Mas eu não sou Leonardo, nem trago embaixo do braço nenhuma Monalisa. O que faço não precisa atravessar quinhentos anos para justificar sua existência. Não quero ver meu trabalho empilhado em cofres, disputado por leiloeiros, vendido como quem vende um pedaço de glória.
Aliás, duvido que daqui a meio milênio exista alguém para se importar com isso. A humanidade talvez já seja memória fossilizada em poeira cósmica. Não haverá seres para colecionar objetos, visitar estruturas, assinar jornais ou comentar sobre a aura de uma pintura. O culto à permanência perderá o sentido quando a própria espécie tiver se apagado.

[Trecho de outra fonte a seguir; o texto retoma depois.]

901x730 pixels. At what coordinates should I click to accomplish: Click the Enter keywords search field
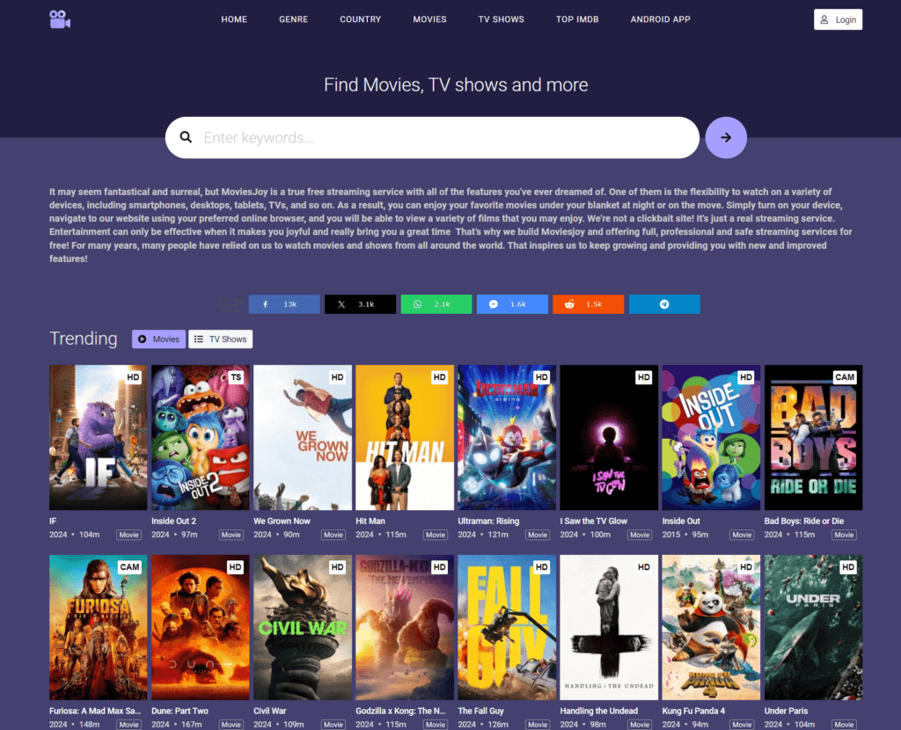tap(440, 138)
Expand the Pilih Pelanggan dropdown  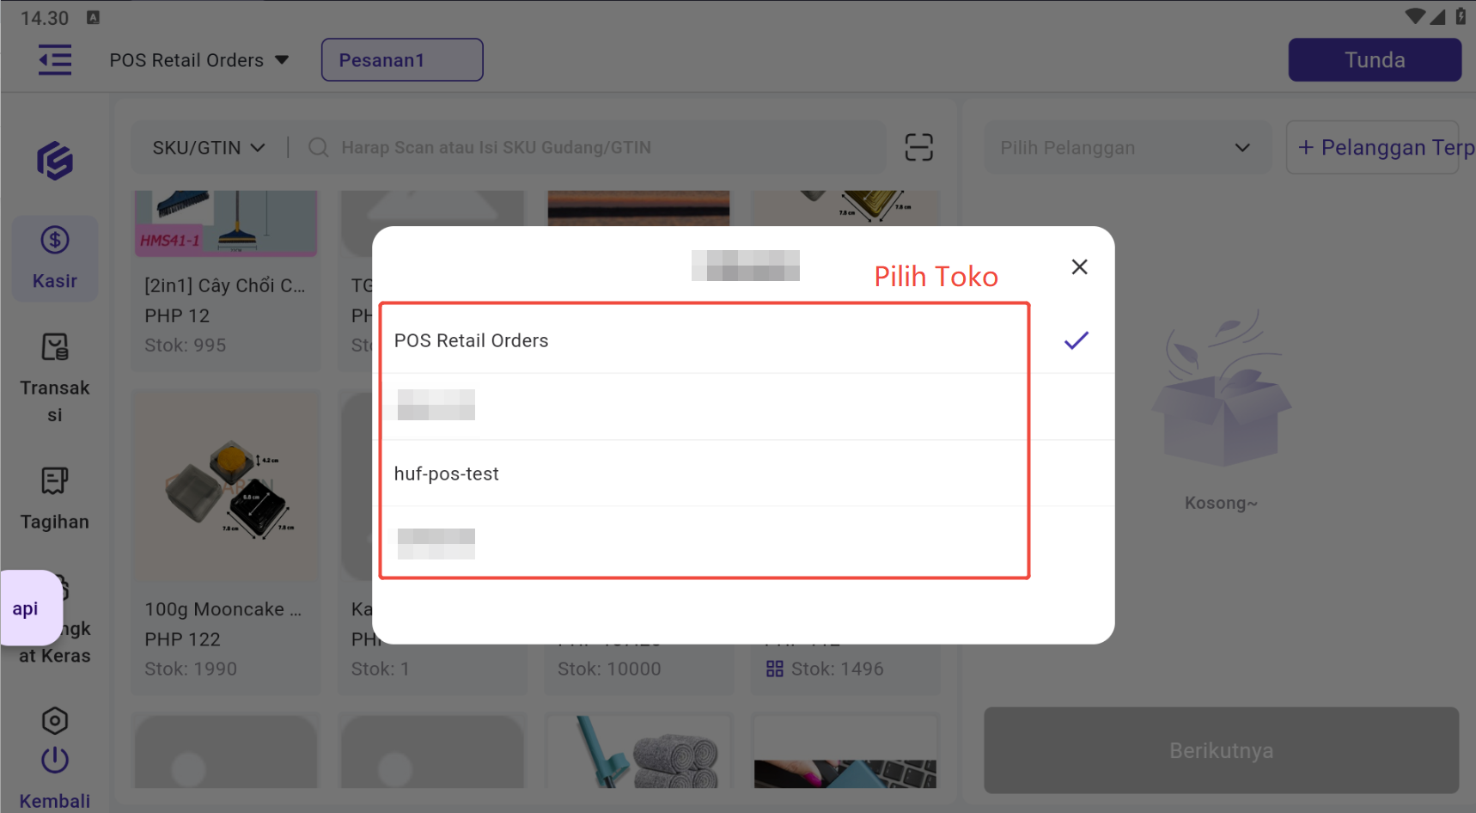point(1125,148)
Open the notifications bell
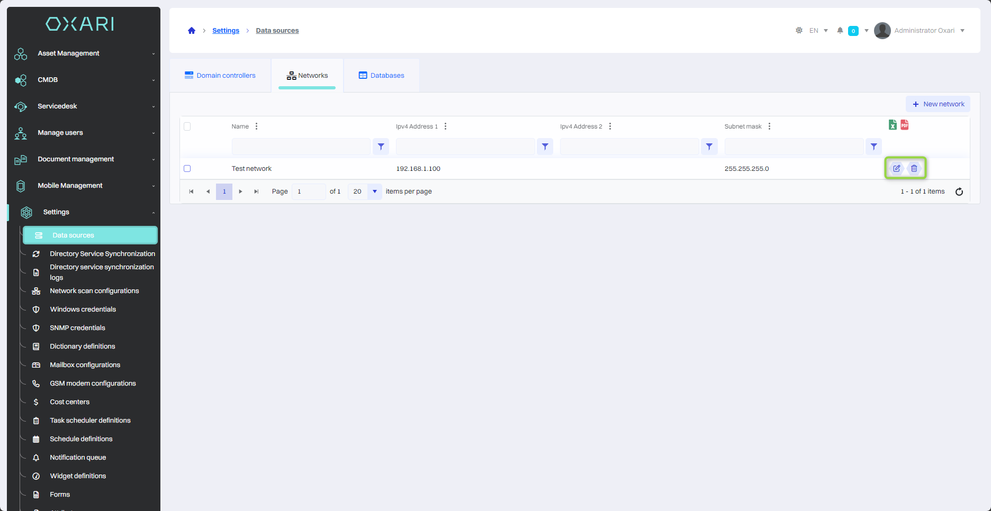The width and height of the screenshot is (991, 511). point(840,31)
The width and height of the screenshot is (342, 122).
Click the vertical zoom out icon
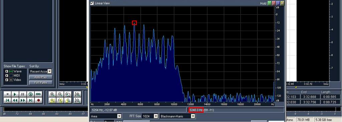pos(77,100)
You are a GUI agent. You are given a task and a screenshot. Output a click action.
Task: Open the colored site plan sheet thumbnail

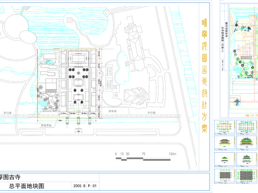click(x=239, y=60)
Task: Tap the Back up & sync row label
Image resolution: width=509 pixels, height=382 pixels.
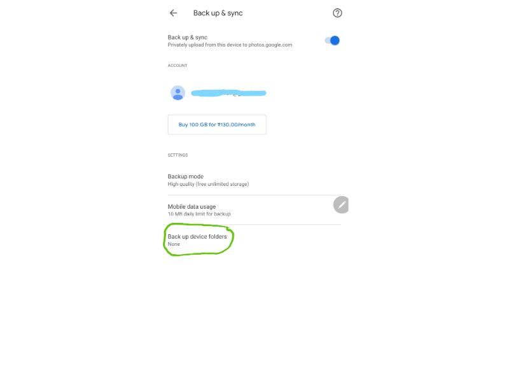Action: (x=187, y=38)
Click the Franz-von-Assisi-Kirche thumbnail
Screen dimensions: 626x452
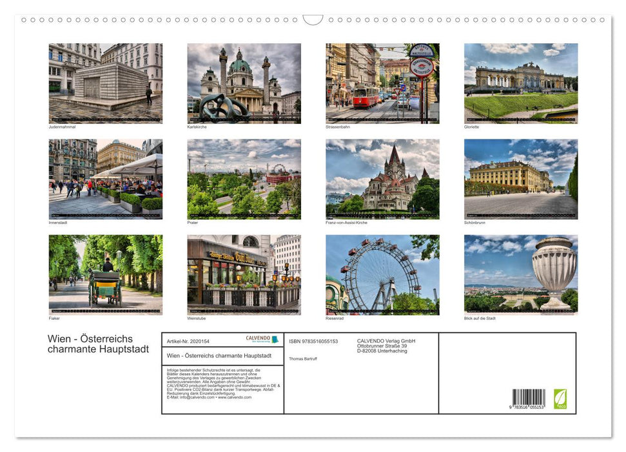click(x=382, y=179)
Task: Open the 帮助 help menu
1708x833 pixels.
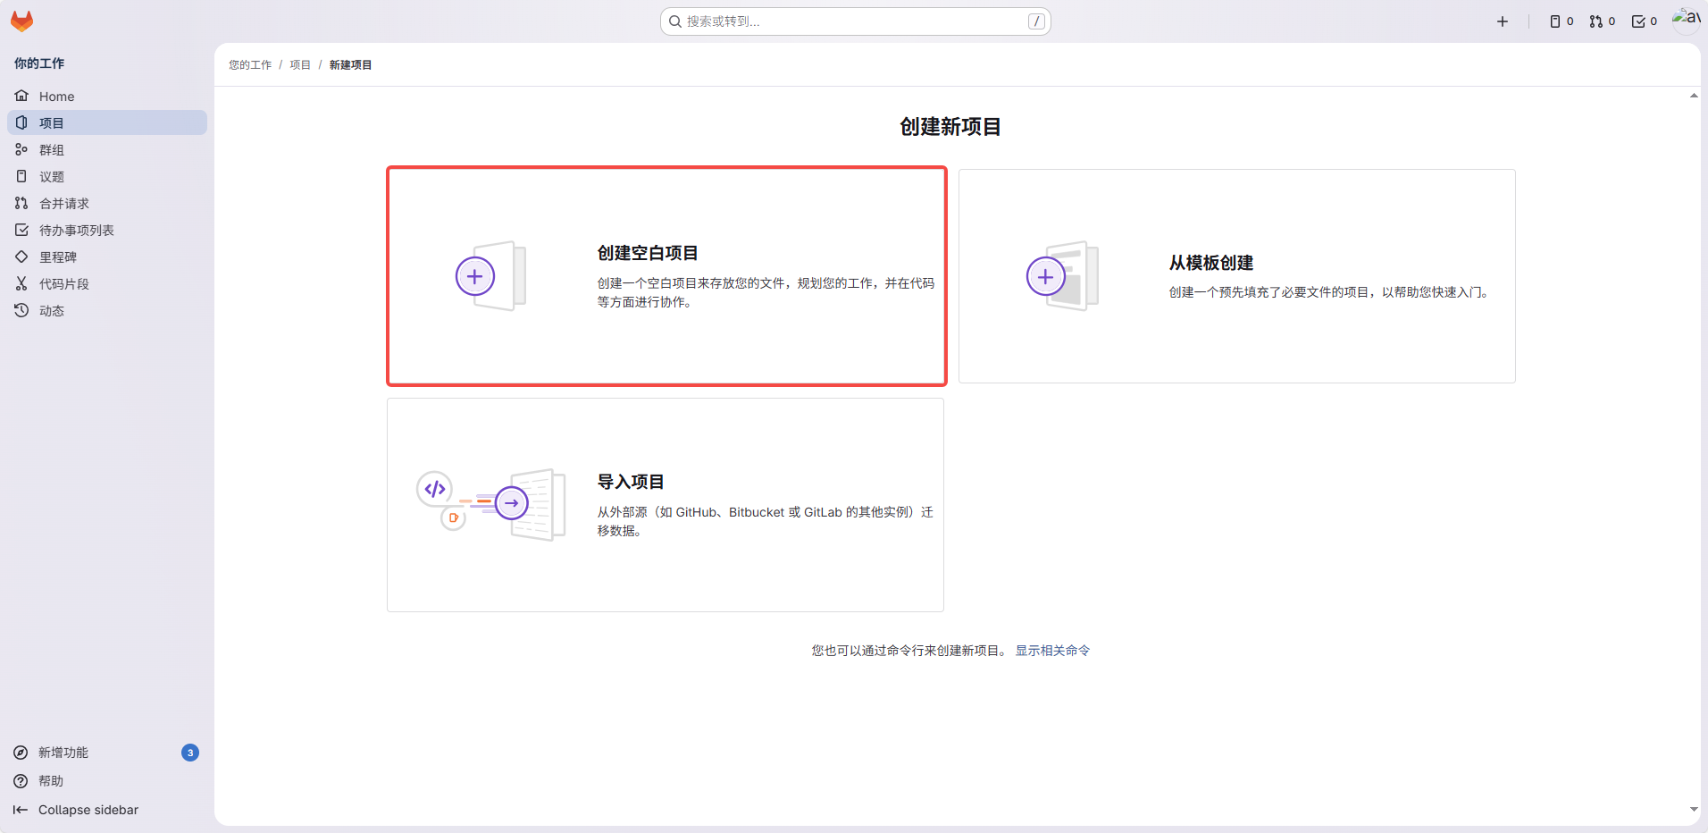Action: 51,781
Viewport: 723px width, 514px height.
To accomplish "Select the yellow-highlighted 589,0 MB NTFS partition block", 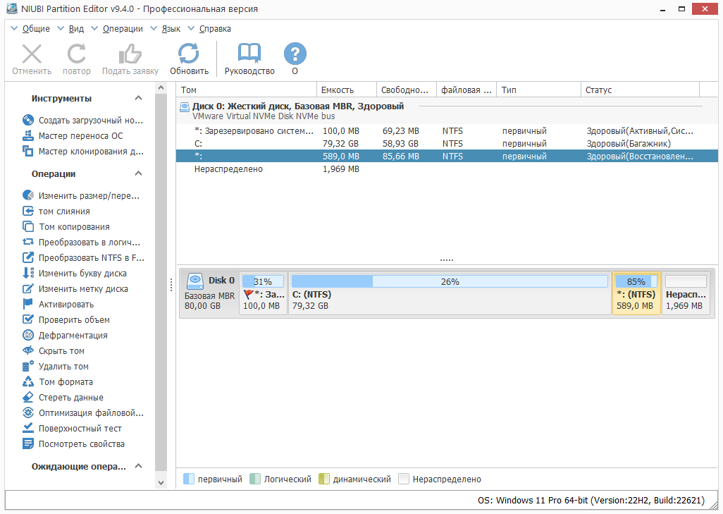I will [x=636, y=290].
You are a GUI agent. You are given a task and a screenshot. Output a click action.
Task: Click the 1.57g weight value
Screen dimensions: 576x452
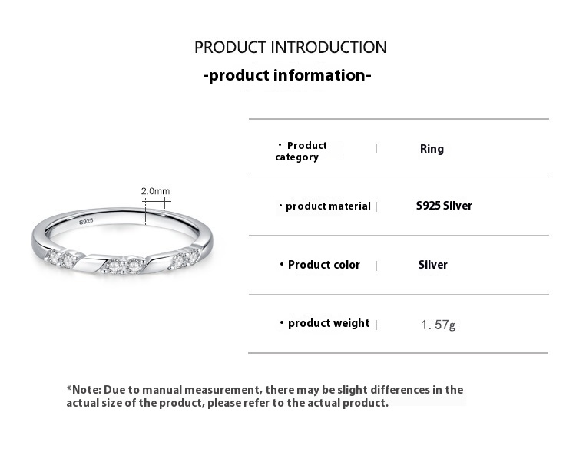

Meu trabalho, portanto, é para agora. Para o instante do café, para a paranoia que conversa comigo de madrugada, para o olhar distraído de quem tropeça em um fragmento e reconhece a si mesmo. A durabilidade não é a eternidade: é o impacto breve, é o fragmento que corta, é o suspiro que muda a rota do dia.
Se Leonardo pintou para o futuro, eu crio para a urgência. Se a Monalisa sorri para a posteridade, minhas obras sorriem — ou gritam — apenas para o presente que ainda respira.